───── Entries supplied ─────

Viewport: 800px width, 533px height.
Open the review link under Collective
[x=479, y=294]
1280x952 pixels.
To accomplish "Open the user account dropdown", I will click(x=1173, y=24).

─────
───── Entries supplied ─────

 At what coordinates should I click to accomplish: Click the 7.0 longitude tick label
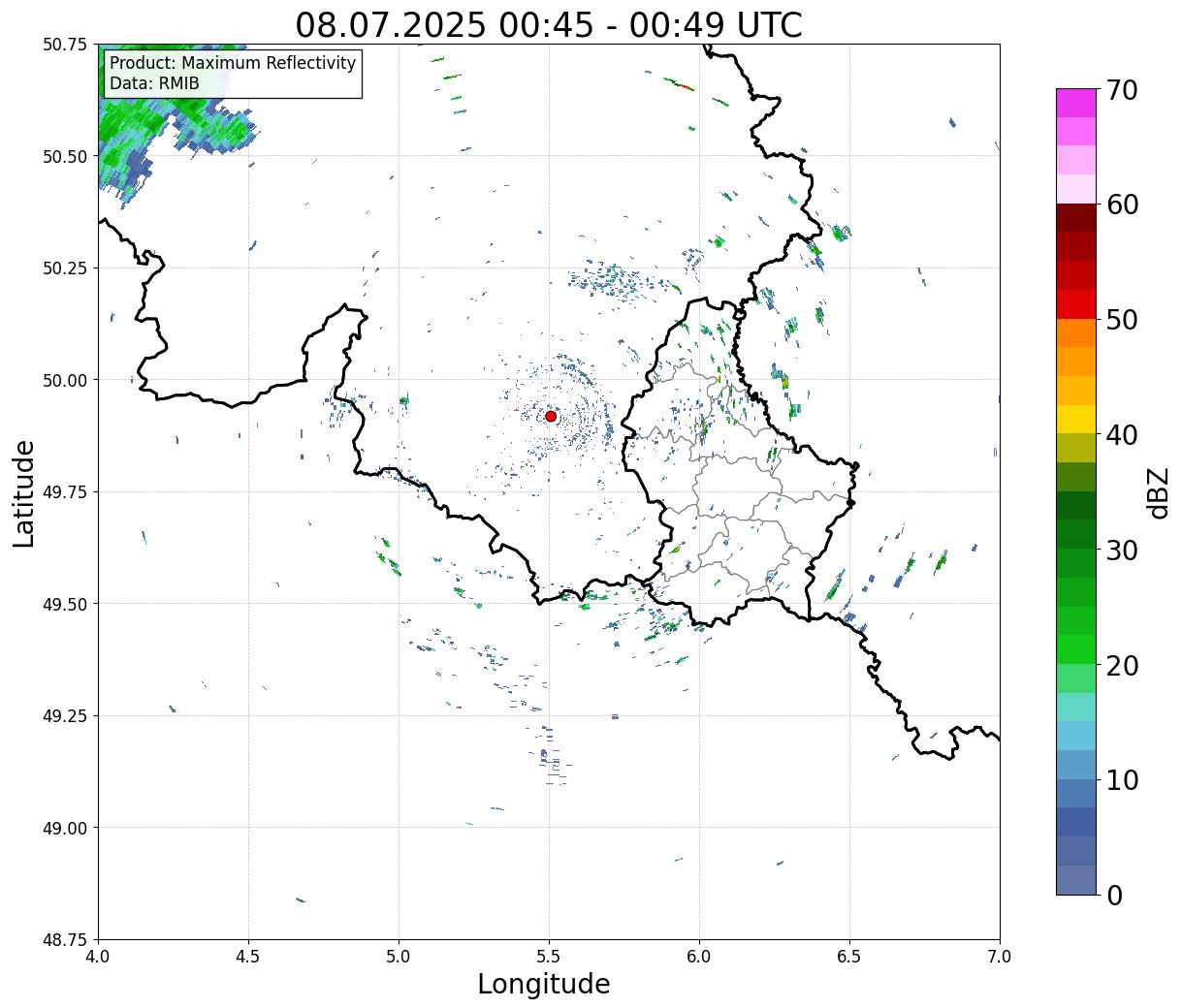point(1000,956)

─────

- _Directions_
From the data above, select each line that contains the word "Open" and copy those lines in full.

- _Task solution_
Open the review link under Collective
To accomplish "Open the user account dropdown", I will click(x=1173, y=24).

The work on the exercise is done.